• [TASK INSTRUCTIONS] Whatever lies between the line with "Instruction: Open the" and the end of the data, both included, must be copied exactly and without pictures.

Saved entries
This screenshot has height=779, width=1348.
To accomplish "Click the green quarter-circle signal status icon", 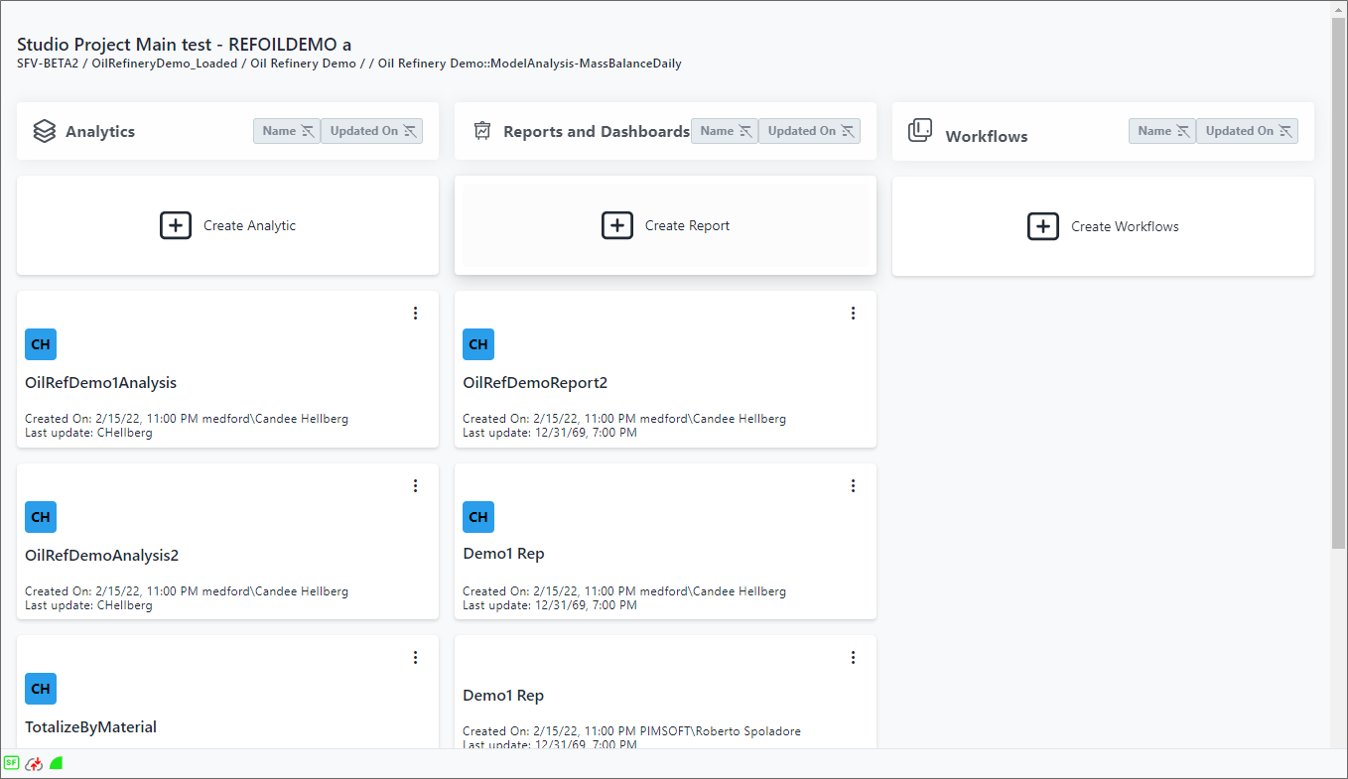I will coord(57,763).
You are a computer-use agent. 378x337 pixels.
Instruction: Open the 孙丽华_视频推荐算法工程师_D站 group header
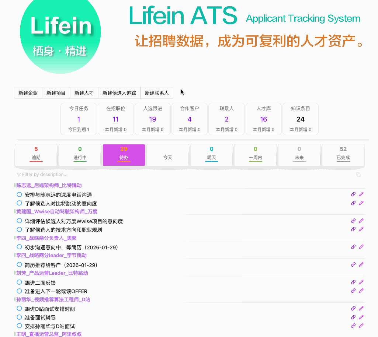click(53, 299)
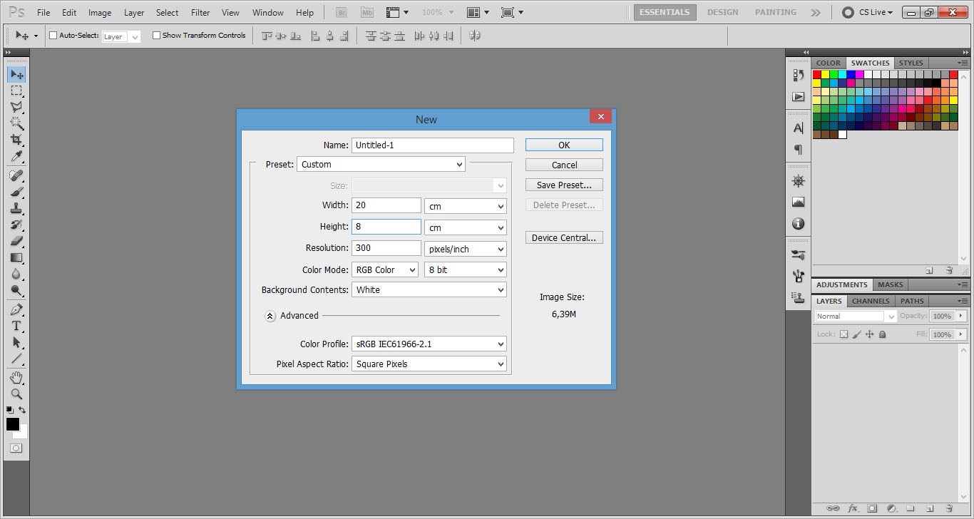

• [RESULT OF THE EXERCISE]
Instruction: Open the 孙丽华_视频推荐算法工程师_D站 group header
click(53, 299)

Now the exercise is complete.